— Task brief —
Write out only the lines from the line that holds "Given: Click the large 关注的群成员 heading" to the end of the listing below, inclusive, with the pictures omitted.
═══ Recorded information ═══
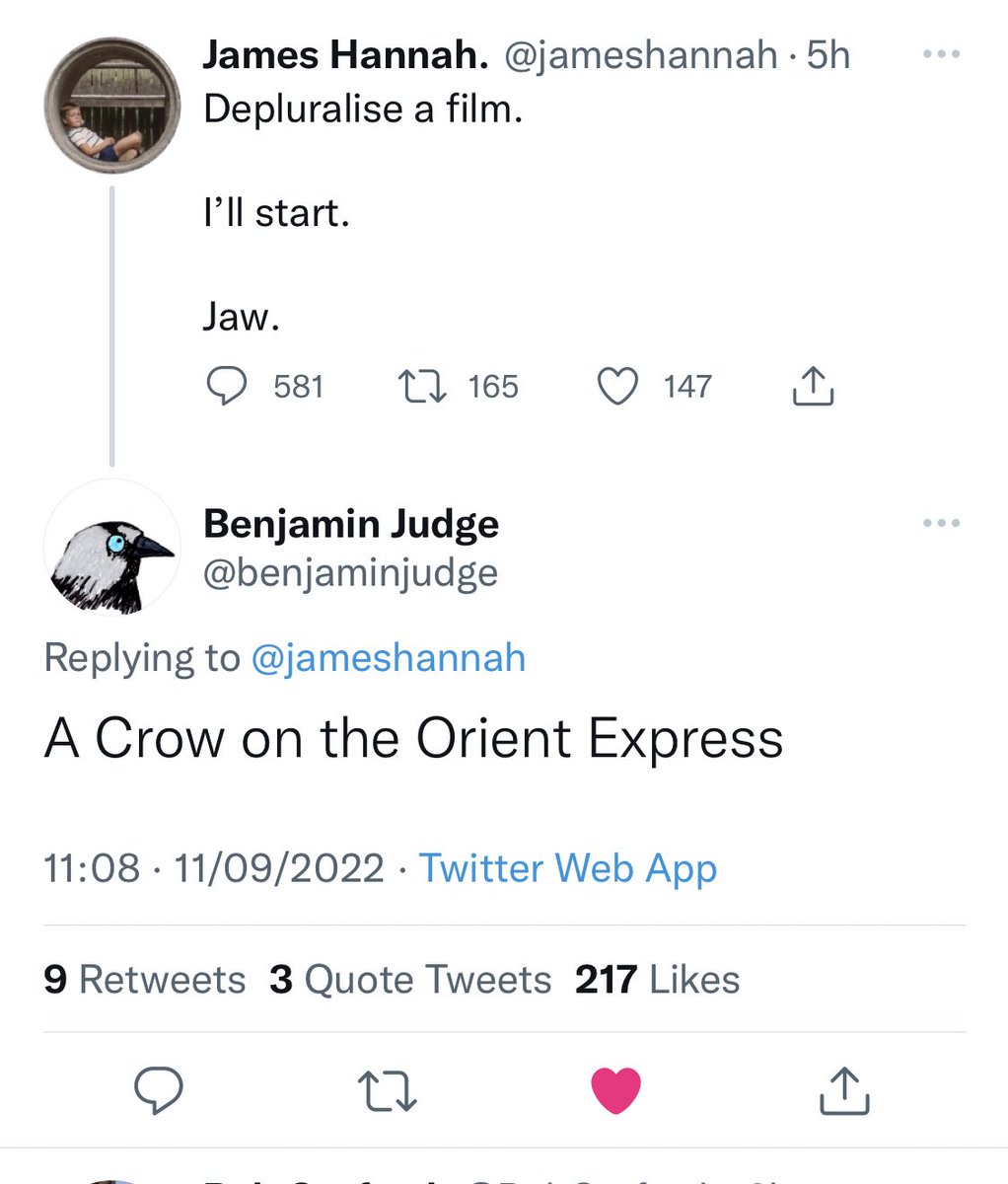Open the Twitter Web App link
Image resolution: width=1008 pixels, height=1184 pixels.
(x=568, y=868)
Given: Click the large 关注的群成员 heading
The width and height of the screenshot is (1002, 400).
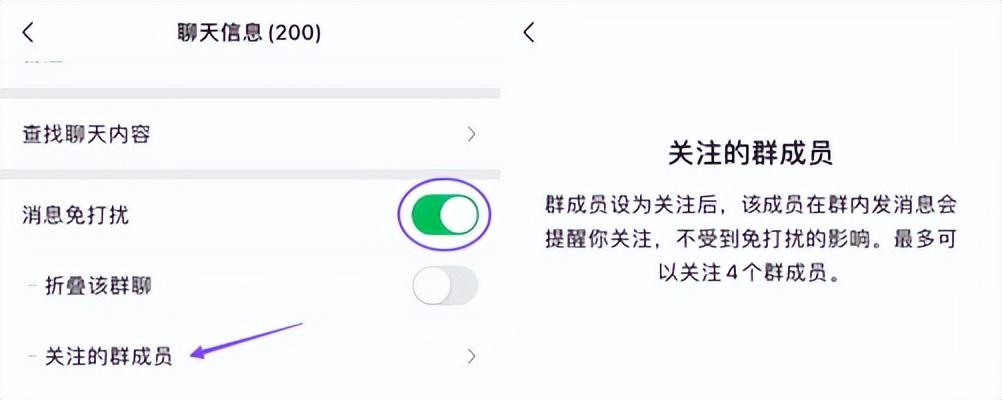Looking at the screenshot, I should tap(750, 154).
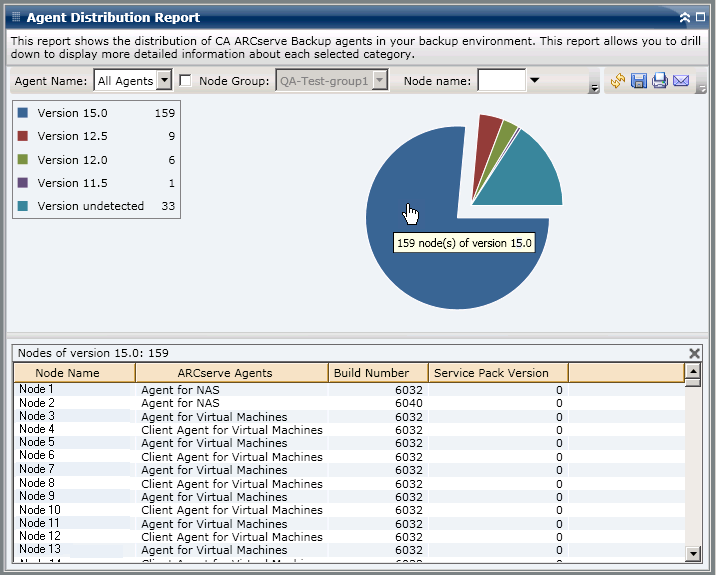Screen dimensions: 716x575
Task: Select Version 12.5 red legend swatch
Action: click(23, 136)
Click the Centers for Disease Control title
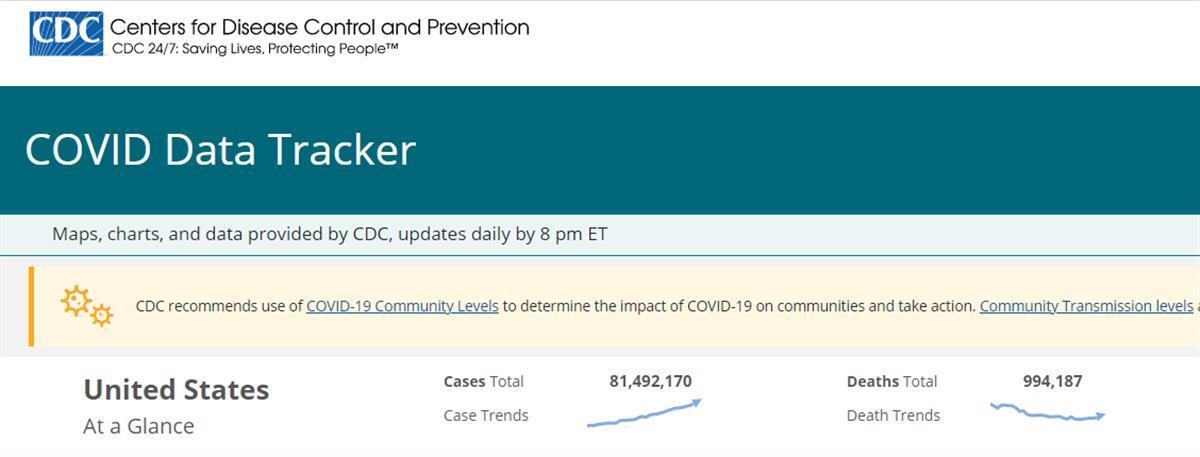The width and height of the screenshot is (1200, 457). [x=320, y=26]
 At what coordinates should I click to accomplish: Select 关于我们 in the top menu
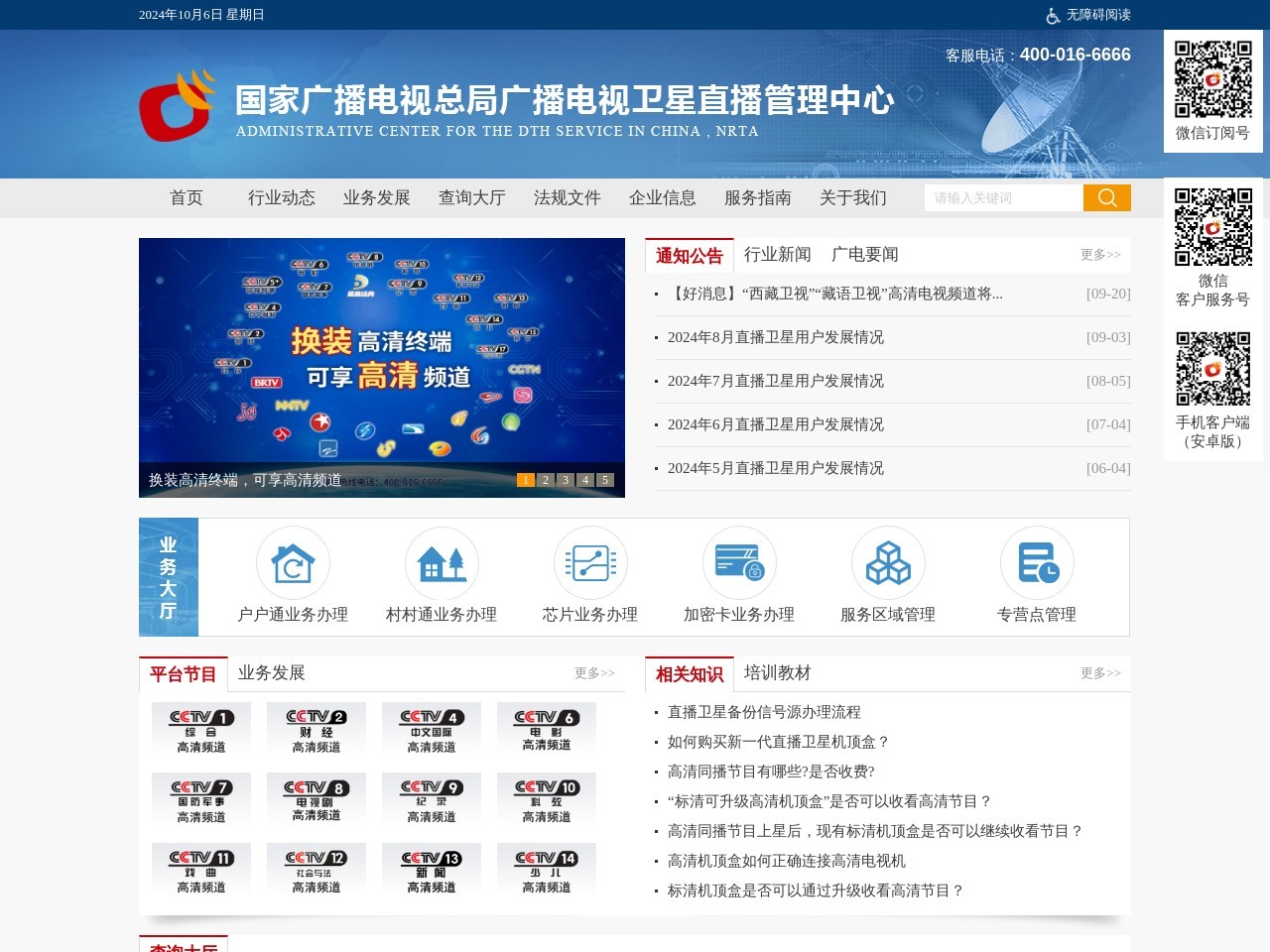pyautogui.click(x=851, y=197)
═══
— Task response —
Given: Click the large 关注的群成员 heading
The width and height of the screenshot is (1002, 400).
Looking at the screenshot, I should tap(750, 154).
Screen dimensions: 716x575
Task: Select Version 12.5 red legend swatch
Action: click(23, 136)
Click the Centers for Disease Control title
The width and height of the screenshot is (1200, 457). [x=320, y=26]
 At what coordinates should I click to accomplish: Select 关于我们 in the top menu
pyautogui.click(x=851, y=197)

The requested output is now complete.